L'incapacité des grands producteurs de brut à s'entendre sur une limitation de leur production à la mi-avril à Doha est considérée par beaucoup comme le signe de l'absence d'une réelle volonté de réduire la surabondance mondiale d'offre, à l'heure où le marché semble bien parti pour s'en charger lui-même.

Moins enthousiaste que ses homologues du Golfe, le ministre algérien du Pétrole Salah Khebri a quant à lui déclaré mercredi qu'il attendait "beaucoup de choses" de la réunion de l'Opep, et a de nouveau indiqué qu'il était partisan d'un gel de la production.

Le marché "est en voie" de rééquilibrage mais "il faut qu'on fasse des efforts", a précisé M. Khebri à son arrivée dans la capitale autrichienne.

- Un gel 'de facto' -

Lui aussi plus sceptique sur le rôle qu'a joué l'Opep dans ce début de rééquilibrage, le ministre vénézuélien du Pétrole Eulogio del Pino a jugé mercredi que ce n'était pas "la situation du marché" mais "certaines circonstances" exceptionnelles qui avaient permis de réduire la production et aidé à la reprise des prix.

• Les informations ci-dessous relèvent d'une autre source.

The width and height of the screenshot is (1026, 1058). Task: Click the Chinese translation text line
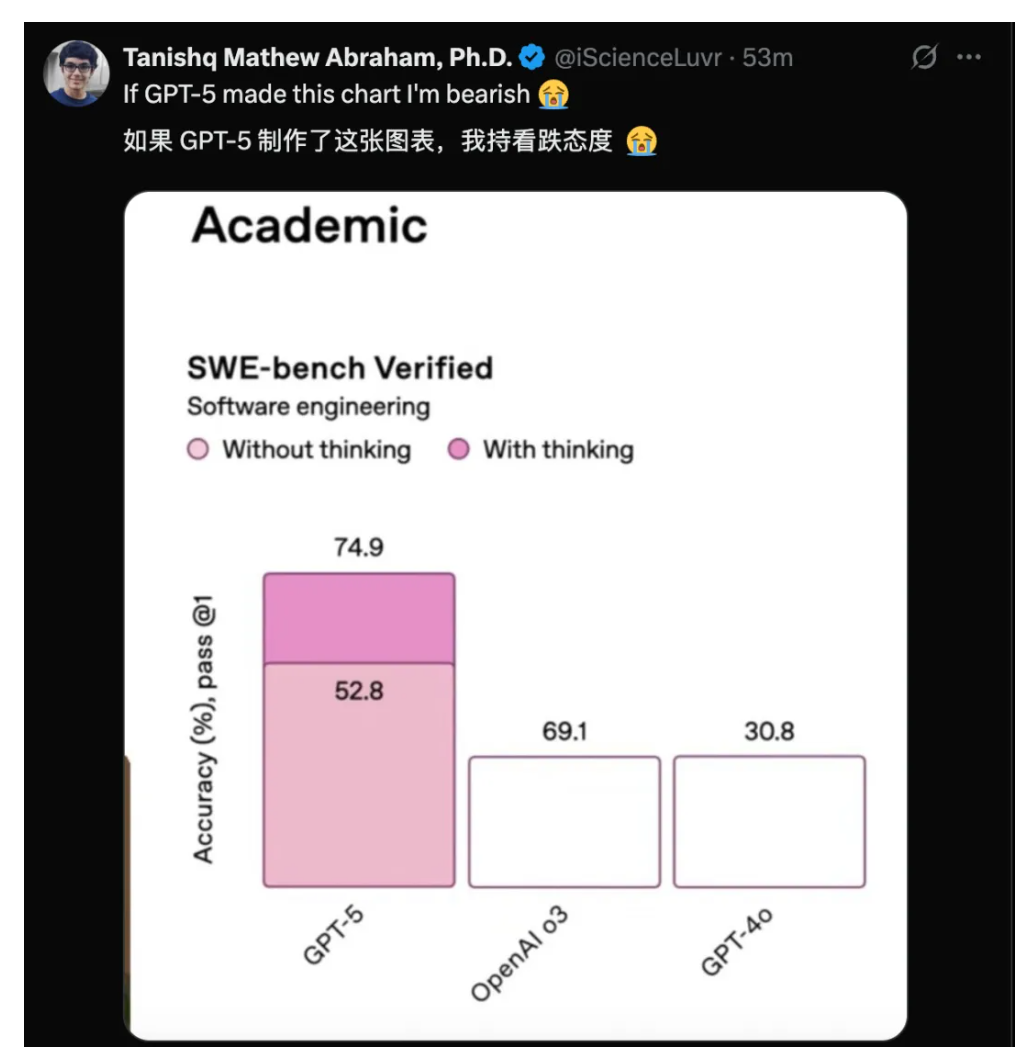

Selon lui, un gel de la production est "de facto" observé depuis trois à quatre mois sur le marché pétrolier grâce aux interruptions non programmées de production au Canada, au Nigeria et en Colombie.

Mais outre l'amélioration des conditions du marché, un autre facteur rend improbable toute décision de l'Opep en faveur d'une limitation de sa production: le retour en force de l'Iran.

La rivalité opposant Téhéran, de retour sur le marché pétrolier à la faveur de la levée des sanctions occidentales, à l'Arabie saoudite, poids lourd du cartel, a largement contribué à l'impasse des négociations menées depuis le début de l'année. Ryad a toujours indiqué qu'il ne consentirait pas unilatéralement à un gel de la production.

Souhaitant regagner aussi vite que possible le terrain perdu depuis 2012, l'Iran compte exporter, à partir de cet été, 2,2 millions de barils de pétrole par jour, retrouvant ainsi son niveau d'exportation d'avant les sanctions.

Le marché est en train de retrouver "un état d'équilibre", a déclaré mercredi, avant son départ pour Vienne, le ministre iranien du Pétrole Bijan Namdar Zanganeh.

Selon lui, le doublement des exportations iraniennes depuis le début de l'année n'a eu aucun effet négatif sur le marché, qui a au contraire bien absorbé cette offre supplémentaire.

"De façon générale, la croyance est que le marché va finir par se rééquilibrer à un moment donné", ce qui ne devrait guère encourager l'Opep à prendre une quelconque initiative, alors que les prix sont redevenus plutôt confortables pour la plupart des producteurs du cartel, a abondé Alexander Poegl, analyste principal chez JBC Energy.

Le cartel de 13 pays, qui produit environ un tiers du brut mondial, a pompé quelque 32,3 millions de barils par jour (mbj) au premier trimestre 2016, tandis que la production saoudienne a atteint à elle seule 10,13 mbj de janvier à avril, en hausse de 3,5% sur un an.